This is a bit more zen:
I wrote a sphere mesh generator a long time ago, and even back then I had this idea of making a "planet" generator. Even later on I made (well, ported) a procedural tree mesh generator. When pondering on what to do this year, I figured it's time to go down to it and make a planet. I had an early start but life interrupted the progress and most of the work was done in early December.
To start off, I made the sphere mesh and displaced the vertices (in their normal direction) by a bitmap.
Adding a water layer and atmosphere already made it look a lot more like a planet.

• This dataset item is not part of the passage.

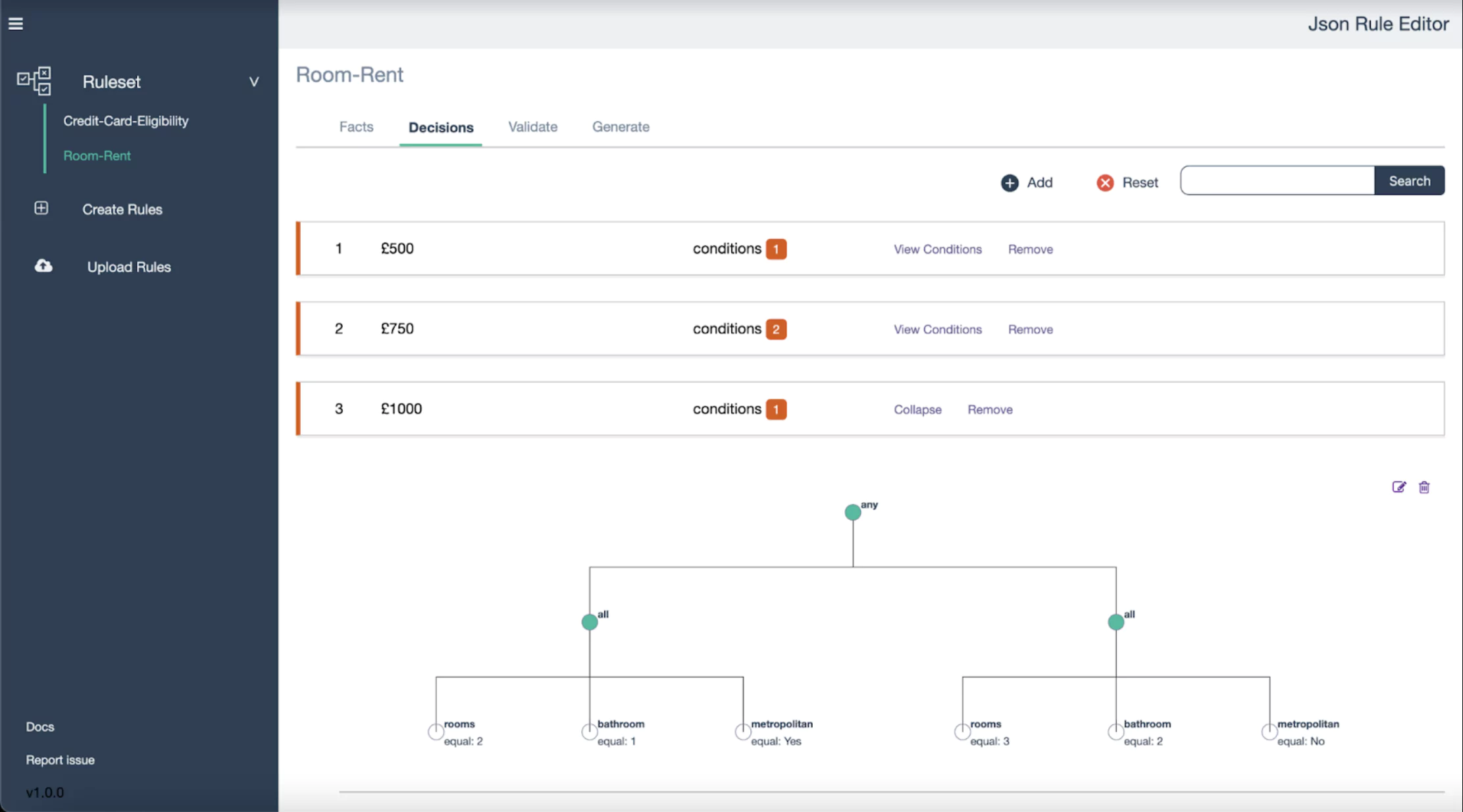
Task: Switch to the Facts tab
Action: [x=356, y=127]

That's where things left for a few months, but I saw that the end of the year was approacing and picked it up again. Adding more sane heighmap and vertex colors, as well as adding protoype of the scroller ring.

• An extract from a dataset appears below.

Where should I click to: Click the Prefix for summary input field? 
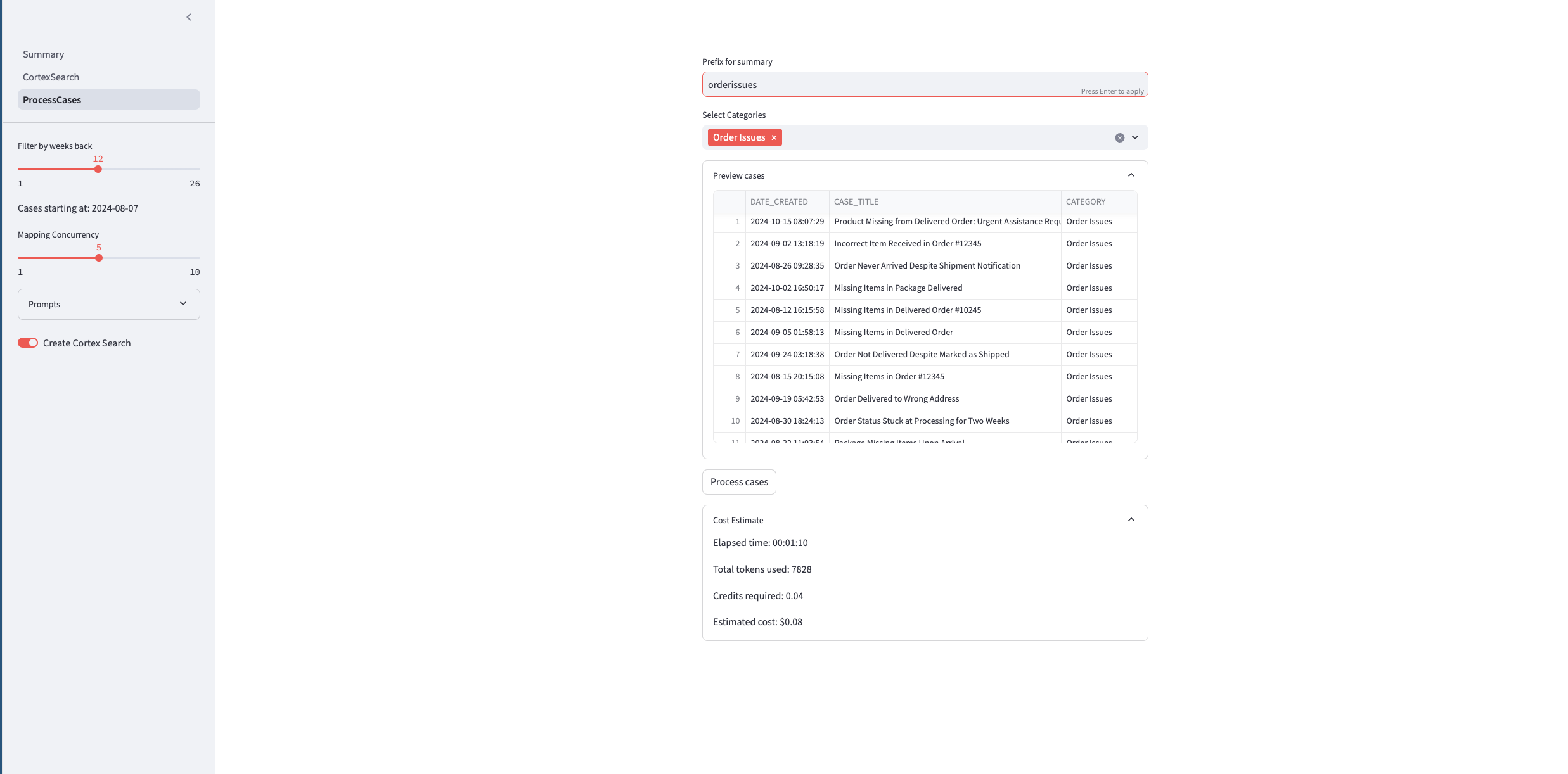(x=887, y=84)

I wanted to place items on the surface, so I worked out the math to rotate and translate things so they are sitting on the surface. The blue "diamond" meshes are there to test this (I think there are, like, several thousands of them there).
Now that I could place items I plugged in the tree generator and generated some random trees and placed them on random (non-water) points on the sphere.
Next up would be to get the scroller working. Up to this point everything was OpenGL 1.1 stuff, and I considered making the scroller that way too, but it's way easier with shaders, so I went through the trouble of converting everything to use shaders. After this making the scroller scroll was trivial.
And since there's shaders, I could start, well, shading.
Fun fact about the atmoshere: when the normals were flipped, it generated a different kind of effect - not bad, but not what I was looking for. Later on I saw some video made from the ISS and the atmosphere actually looks more like that flipped-normal one. Oops.
In any case, things started looking better right away. I added a cloud layer which would have been really tricky without shaders: there's three layers of prerendered cloud fractals which rotate and translate on top of each other, and then a nice min/max value is picked to represent the visible clouds. The result is complex enough that it's rather difficult to see how it works. In the demo itself the clouds also move so slowly that the clouds just keep forming and disappearing without any apparent pattern.
There's an ugly seam where the UV wraps, though, and I couldn't figure out what's causing it. I simply added a fade in/out to the seam to hide the bug instead of actually trying to fix it, though.
What, as usual, really made things pop was the addition of shadow maps. The screenshot here looks really "sharpened" because of surface acne; the final version has that toned down. On one hand the "sharpened" look is pretty neat, but it doesn't work in motion. I guess I could have added a sharpen filter pass.
While developing the demo I kept making the scroller slower and slower, to make it feel it had more mass. In the end the total runtime was around 15 minutes, but I had only made music for 10. I "solved" this by simply playing the music at half speed =)
At this point the demo was largely done. I figured a OpenVR version would be neat and easy to do.
Getting started with OpenVR is actually really easy, but it revealed a bunch of bugs in rendering that didn't really matter in 2d. My atmosphere calculations, for instance, completely blew up when the camera look-at wasn't pointing at the center of the planet. Oops.
In the end I did not figure out how the math for the atmosphere was supposed to work, so I turned the atmosphere into a 2d impostor. Good enough(tm).
Another little thing with the free camera was the fact that the scroller's starting point, on the other side of the planet, was rather ugly. I had to spend some time adding an effect back there to hide the seam.
The primary thing that blew up with OpenVR was scale. When I had it up and running I wondered why moving my head sideways didn't seem to have any effect, but when I looked at the scale I realized I was looking at a 200 meter wide object from 20 meters away, so moving my head 2 centimeters didn't have much of a parallax effect. I shrunk the planet to the size of a large beach ball and it works much better.
The VR version is pretty neat; If you have a chance, do try it out. It't fun to get really close to the planet.
The final version also has a few little details I haven't mentioned yet such as water level rising and falling, causing the coastlines to slowly change, clouds getting an orange tint in evenings and mornings, and last but not least the "hidden" tAAt logo on top of a mountain, glowing red in the evenings and mornings.
And there we go. Let's seriosly hope this year is better than the previous one.
Comments, questions, etc. appreciated.